Anayasa değişikliğinin referanduma götürülmesine ilişkin "Hayır" yönünde tutumunu açıklayan oyuncu Barış Atay, gerekçelerini dihaber ile paylaştı.
"Türkiye özelinde bu referandum Erdoğan’ın tek adam olmasını ifade ediyor" diyen Atay, "Bütün sistemin bir adamın elinde bulunmasından, ona bağlanmasından her türlü hareketi kendisinin yapabilme özgürlüğünden, bunun karşısında yapılabilecek her hangi bir yolsuzluk, hukuksuzluk, gayri resmi bir iş karşısında yargılanmamasından bahsediyoruz. Bu yüzden ‘Hayır' demek zorundayız. Erdoğan’ın şu ana kadar yaptıklarının sorulmasının gerekliliği bir yana, Erdoğan’dan sonra gelebilecek herhangi birinin de elinde bu yetkilerin olmasına karşı olmalıyız" dedi.
‘İTİRAZ HAKKIN OLMAYACAK’
Anayasa değişikliğinin referandumda kabul görmesi durumunda Türkiye’den çok şey götüreceğini dile getiren Atay, "Götürmediği bir şey kalmayacak. Bütün yaşam alanının bir insanın inisiyatifine bırakıldığını düşünün. Neyi götürmesi gerekiyor ki başka… İtiraz hakkın olmayacak, herhangi bir şey ile ilgili mücadele edemeyeceksin, herhangi bir şeye eleştiri getiremeyeceksin. Herhangi bir şekilde hesap soramayacaksın. Götürülmemiş ne kalmış peki geriye?" diye sordu.

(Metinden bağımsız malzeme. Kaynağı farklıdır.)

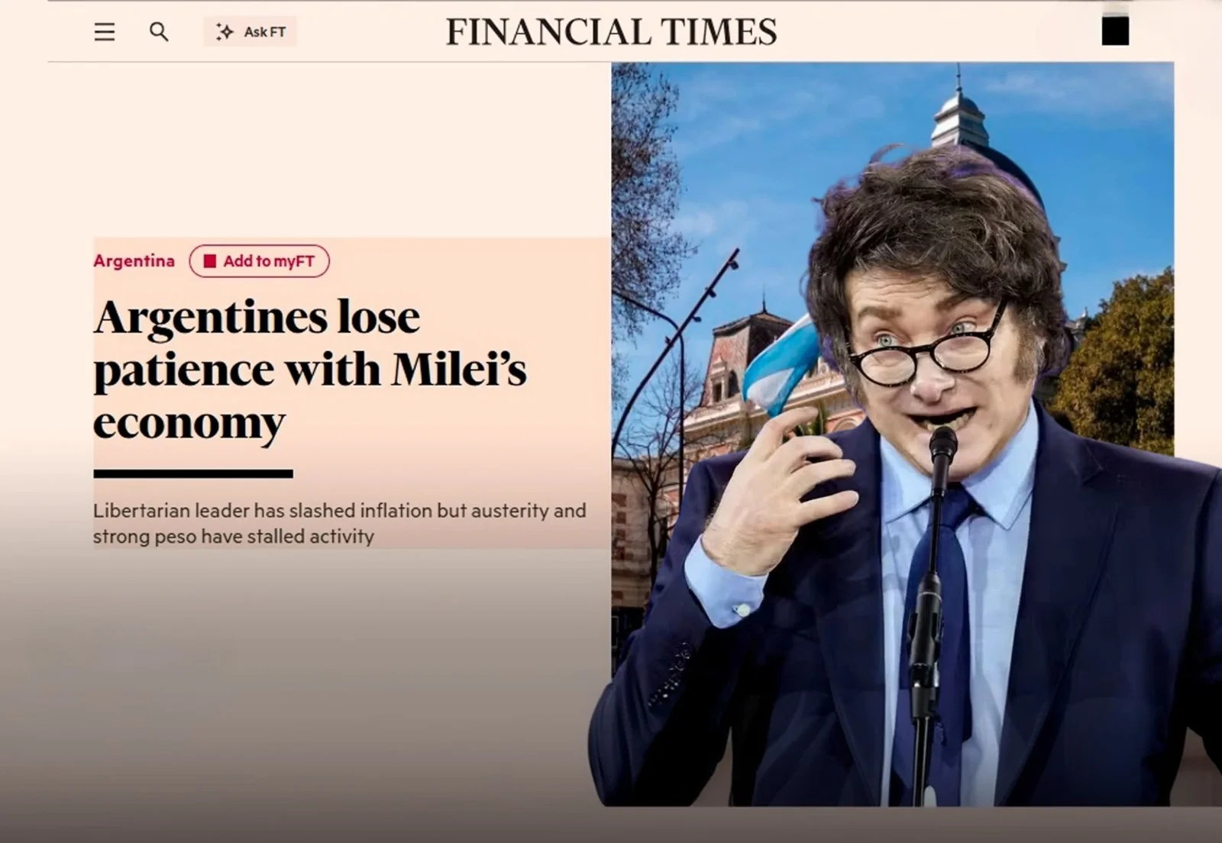Open the Argentina topic link
The height and width of the screenshot is (843, 1222).
pos(134,261)
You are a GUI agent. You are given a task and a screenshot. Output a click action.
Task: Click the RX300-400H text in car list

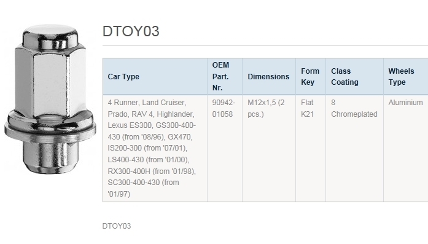click(129, 171)
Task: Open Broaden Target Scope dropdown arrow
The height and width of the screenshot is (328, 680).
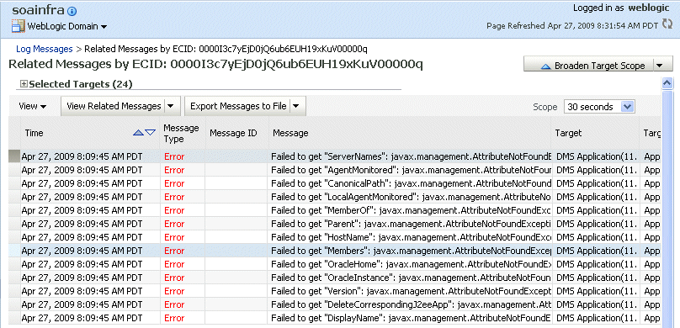Action: point(659,66)
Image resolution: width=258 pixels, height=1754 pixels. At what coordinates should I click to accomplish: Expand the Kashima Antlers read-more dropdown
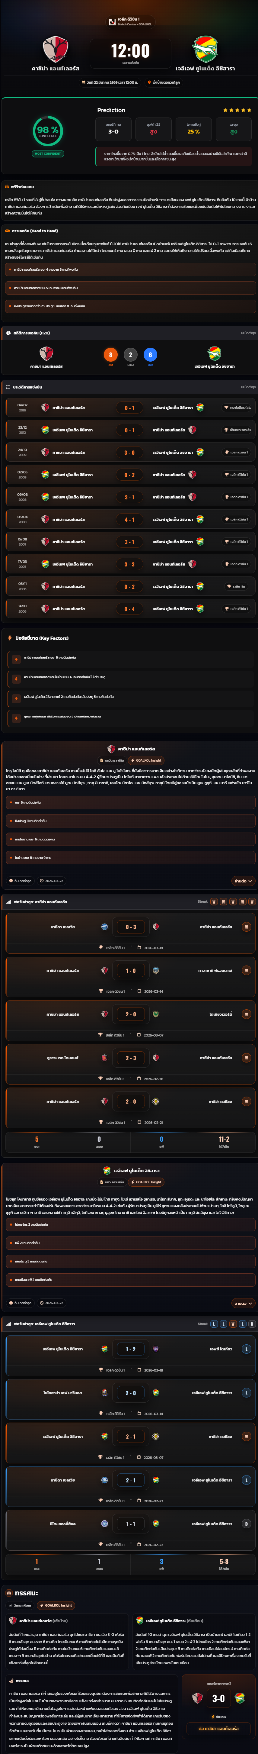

‘KAPINA GELMEDEN SES ÇIKAR’
Var olan baskı, gözaltı ve tutuklamalara dair ise Atay, "İnsanlar tutuklanırken ‘ben de tutuklanırım' korkusu ile susmaktan öte dayanışmayı büyütmek gerekiyor. Bunun bir formülü yok. Bunun formülü gözünün önünde yapılan hukuksuzluklara, baskılara, zulme karşı tek sesle karşı koyabilme iradesini koyabilmek. Eğer sen bireysel hayatın ve bireysel özgürlüğün üzerinden bir pozisyon alır ve nasıl olsa henüz bana gelmedi dersen, faşizmin kendi doğasında var, bir gün senin de kapını çalarlar. Eğer başkalarının kapılarını çalarlarken buna karşı durabiliyorsa o zaman ‘demokratik’ bir ülkeden bahsetmek mümkün. Yoksa senin kapına geldikleri zaman, klasik hikayedir ya Nazi Almanya’sı, senin için ses çıkaracak kimse kalmamış olacak" diye konuştu.
7 HAZİRAN SEÇİMLERİNİ İŞARET ETTİ
AK Parti’nin sandık demokrasisine inanmadığını vurgulayan Atay, "Türkiye gibi yerlerde sadece salon toplantıları yaparak bir çözüme ulaşabilme noktasını aşmış buluyoruz. Şu anlamda söylüyorum şunu; Demokrasinin asgari düzeyde işlediği yerlerde bir hayır kampanyasını adaletli şekilde yapmak olabilir. Ama biz Erdoğan’ın 7 Haziran’da yaptığı gibi referandum sonuçlarında hayır çıkmasını engellemek ya da meşru görmemek gibi bir hareketi planladığını düşünerek hazırlıklı olmalıyız. Mücadele sadece oturarak oy vermekle kazanılacak bir şey değil. AKP’nin sandık demokrasisi dediği şey bütün halka sunduğu bir ilüzyon. Bu kadar inanıyor olsaydı 7 Haziran’da çıkan sonuçlardan sonra Kürt illerinde bu kadar kıyıma girişmezdi. Batıda önüne geleni tutuklamaz, akademisyenleri bu şekilde ihraç etmezdi. AKP’nin aslında sandık demokrasisine inandığı falan yok. O zaman bizim o demokrasiyi kazanmamız için sandıkta hakkımızı gasp ettikten sonra da bir mücadeleyi yürütecek azme, kararlılığa sahip olmamız gerekiyor" değerlendirmesinde bulundu.